(Task A): In the settlement article, how much money did the Jordan School District agree to pay?
(Task B): From the settlement article, copy the passage from "Laura Bartlett's attorneys" to "Jordan Middle School." word for word.
(Task C): Write what comes next in the settlement article, starting after its final sentence.

(Document segment):
........

The Jordan School District has reached an out-of-court settlement with the mother of a special-education student who drowned during a 1992 swimming class.
Bill Bartlett's biological mother accepted the $45,000 settlement on Oct. 24, a few days before her lawsuit was to go to trial in 3rd District Court.State attorneys tailored their settlement offer so that Laura Bartlett will receive only a small portion of the money, said Assistant Utah Attorney General James Soper.
The settlement, which will be covered by the district's insurance, will be consumed by a $34,000 Medicaid lien and the 14-year-old boy's funeral expenses.
"It was a compromise to a disputed claim," Soper said. "We're admitting no negligence."
Laura Bartlett's attorneys planned to argue that her son, a seventh-grader with a learning disability, was negligently supervised when he sank unnoticed to the bottom of the pool at West Jordan Middle School.
On May 22, 1992, Bill was among 50 students in a swimming class overseen by instructor Craig Hatch and lifeguard Martha Jentzsch. He had learned how to swim eight years earlier and was practicing his dives that day, court records state.

........

(Collected material):

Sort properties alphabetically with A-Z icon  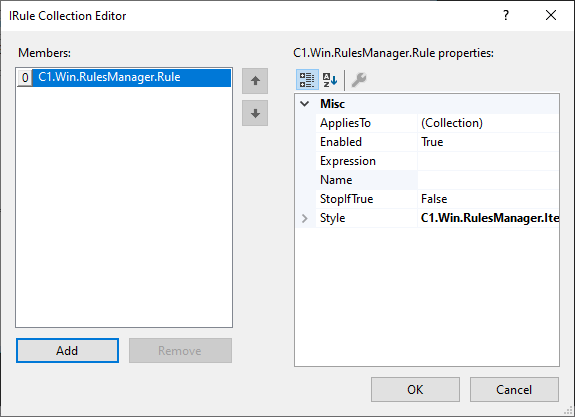click(x=330, y=80)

........

(Your response A): $45,000

(Your response B):
Laura Bartlett's attorneys planned to argue that her son, a seventh-grader with a learning disability, was negligently supervised when he sank unnoticed to the bottom of the pool at West Jordan Middle School.

(Your response C):
Some time during class, Jentzsch and a student noticed a motionless figure at the bottom of the pool's deep end, according to testimony. In a rescue effort that would later earn her a commendation, Jentzsch pulled the boy from the pool and restored his breathing.
However, Bill Bartlett never regained consciousness and died June 2, 1992. Medicaid paid about one-third of his $90,000 medical bill.
According to court records, state child-protection officials removed Bill Bartlett and his older brother from the Bartlett home in 1983 and placed them in foster care.
The suit was originally filed by his foster care family. Laura Bartlett joined the suit in January 1995, about 21/2 years after the boy's death. The Utah Supreme Court eventually ruled that the guardian family had no standing to sue because they had not adopted the boy.